Cette réponse sélective de la BCE paraît donc adaptée, mais seulement à supposer que l’économie réelle reste relativement immune face à ces turbulences de marché. Ceci n’est vraisemblablement pas le cas : plus la crise dure, plus le risque d’un atterrissage douloureux de l’économie augmente. La crise de défiance pousse les agents à des comportements d’extrême prudence, les crédits se font plus rares et plus chers et dans de nombreux pays la surenchère à l’austérité budgétaire, demandée par les marchés, risque d’inhiber encore davantage les forces de croissance.

L’ensemble est un cocktail détonant pour l’activité économique en zone euro.

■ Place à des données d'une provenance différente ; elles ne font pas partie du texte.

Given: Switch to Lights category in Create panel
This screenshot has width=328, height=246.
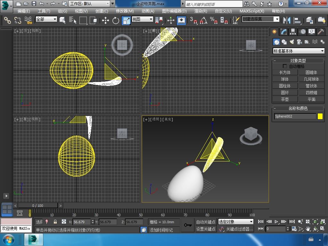Looking at the screenshot, I should pyautogui.click(x=292, y=42).
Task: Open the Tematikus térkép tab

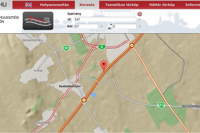Action: [x=122, y=5]
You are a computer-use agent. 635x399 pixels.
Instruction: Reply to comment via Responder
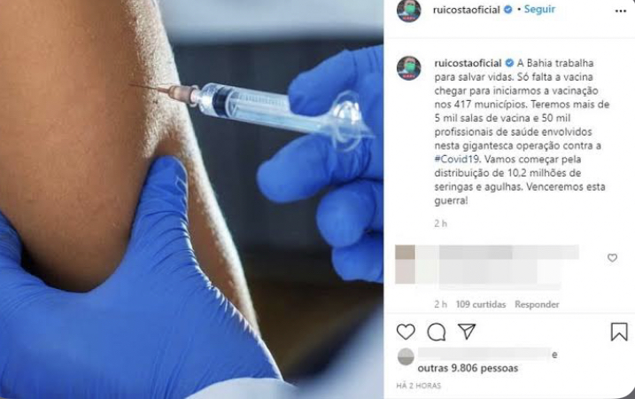pos(537,304)
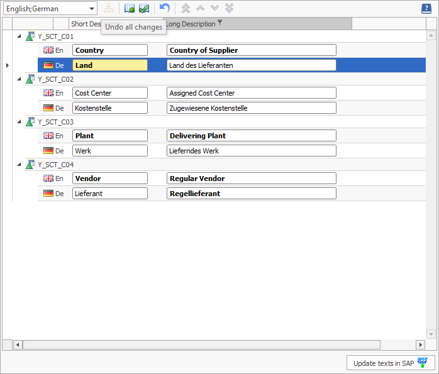Image resolution: width=439 pixels, height=374 pixels.
Task: Click the Long Description column filter icon
Action: tap(220, 23)

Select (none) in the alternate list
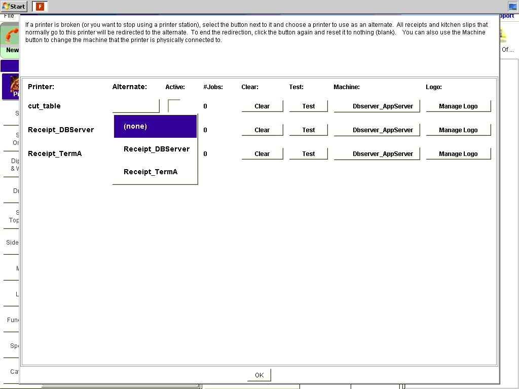155,126
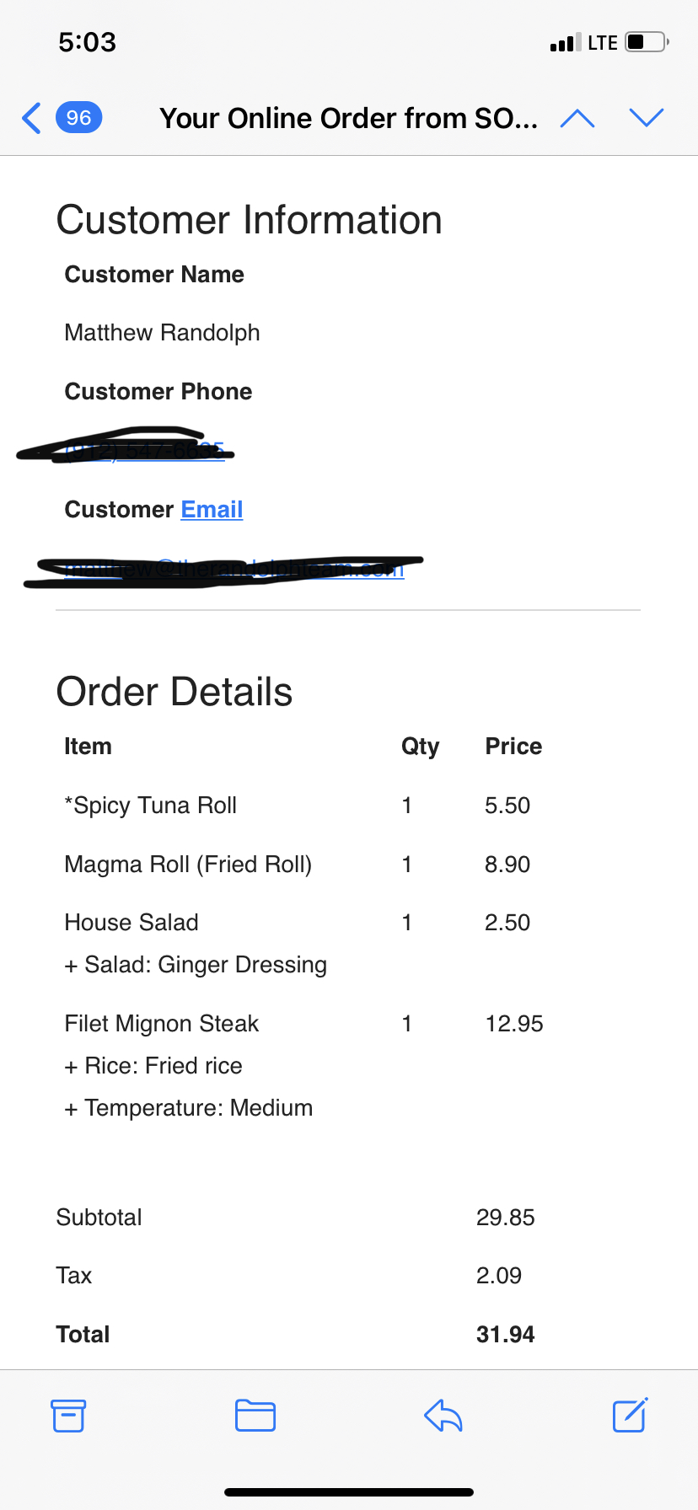Open the Email hyperlink under customer info
Image resolution: width=698 pixels, height=1510 pixels.
(x=212, y=510)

Dans ce contexte, le résidu d’inflation, lié aux effets retardés du choc pétrolier, devrait progressivement disparaître laissant le champ libre à la BCE pour actionner le levier des taux. D’ailleurs, l’option d’une baisse des taux a déjà été discutée par l’ensemble du Conseil des Gouverneurs. Si le consensus l’a emporté cette fois-ci, l’idée d’un nouveau coup de pouce devrait rapidement faire son chemin, soit dès novembre en cas de détérioration à grande vitesse de la conjoncture ou au plus tard en décembre après un exercice de prévisions qui devrait relayer les craintes d’un retour en récession en zone euro. C’est le scénario que nous privilégions avec une baisse de taux de 50pdb le 8 décembre, suivie d’une longue période de statu quo.